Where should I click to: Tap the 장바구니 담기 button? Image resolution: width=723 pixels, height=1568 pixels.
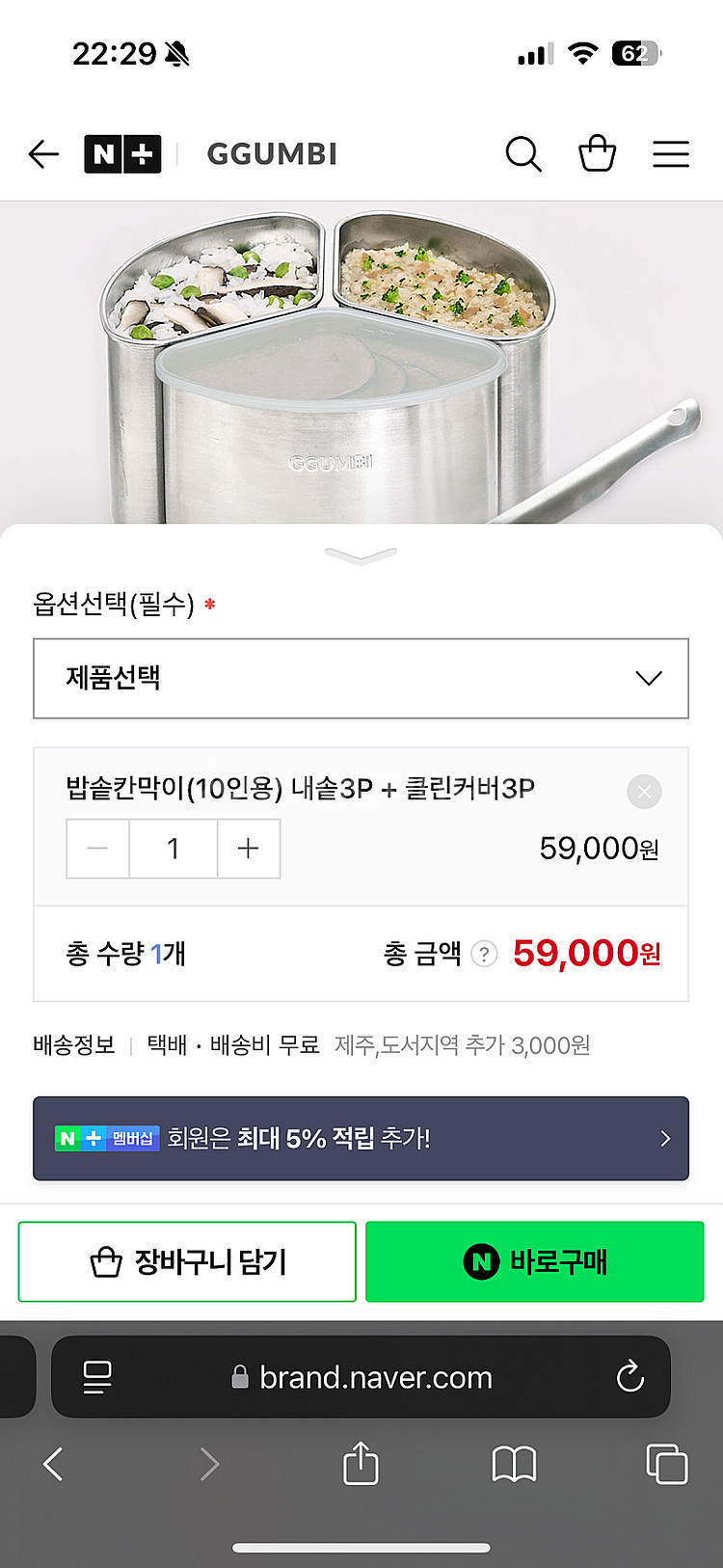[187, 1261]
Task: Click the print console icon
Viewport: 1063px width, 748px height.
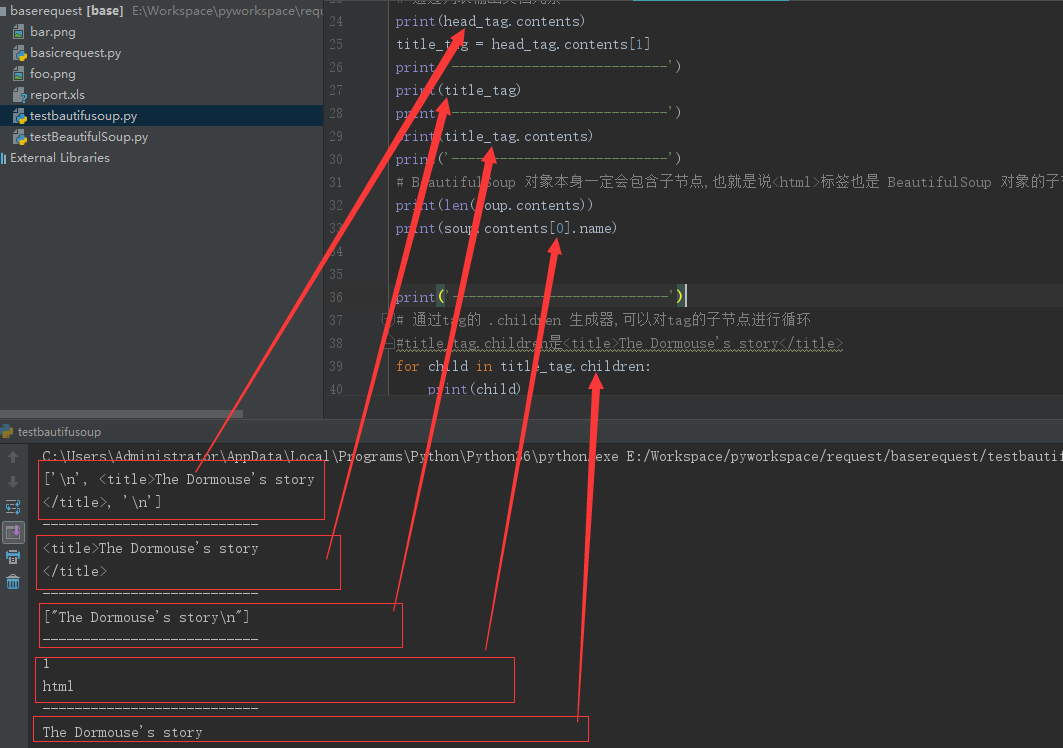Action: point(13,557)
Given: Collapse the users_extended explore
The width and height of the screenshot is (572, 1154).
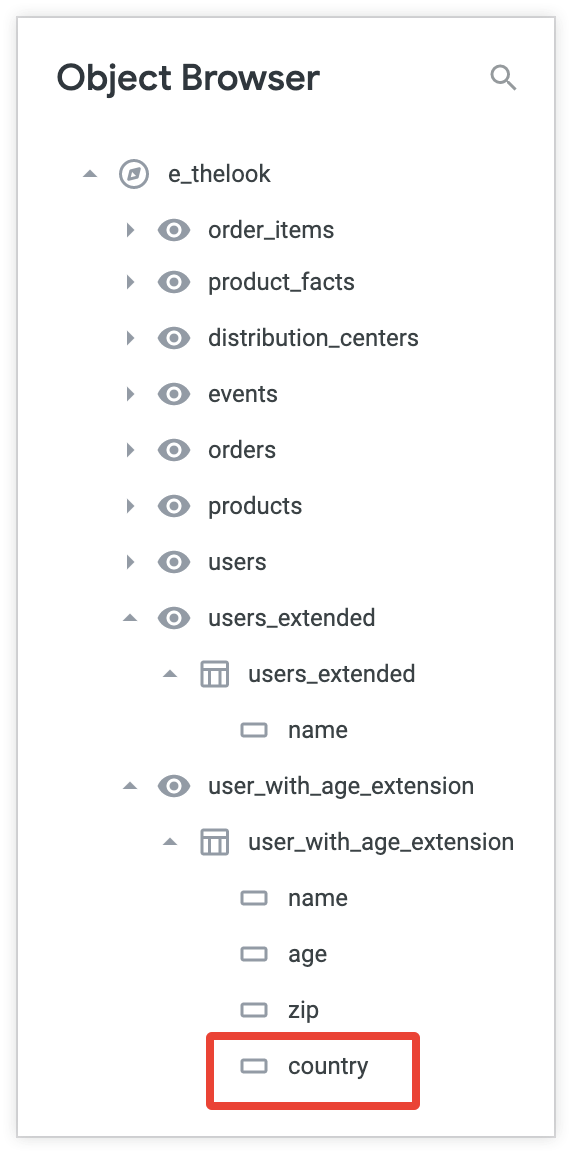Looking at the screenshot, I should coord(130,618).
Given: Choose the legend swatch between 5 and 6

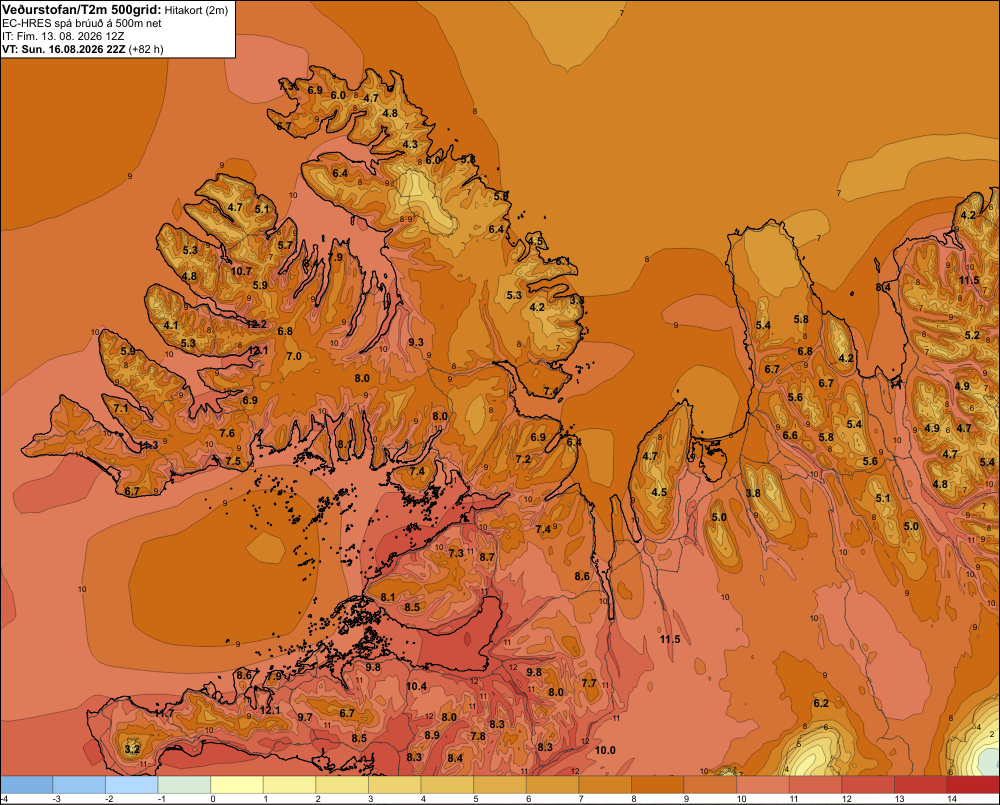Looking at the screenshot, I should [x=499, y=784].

------------------------------------------------------------------------

## What is needed
Everything from the line with "Viewport: 1063px width, 748px height." through the last line of the listing above is to be copied exactly, both ends included, except the pictures.

## Result of the exercise
Viewport: 1063px width, 748px height.
Action: point(13,557)
Given: Collapse the users_extended explore
The width and height of the screenshot is (572, 1154).
Looking at the screenshot, I should coord(130,618).
Given: Choose the legend swatch between 5 and 6

Looking at the screenshot, I should [x=499, y=784].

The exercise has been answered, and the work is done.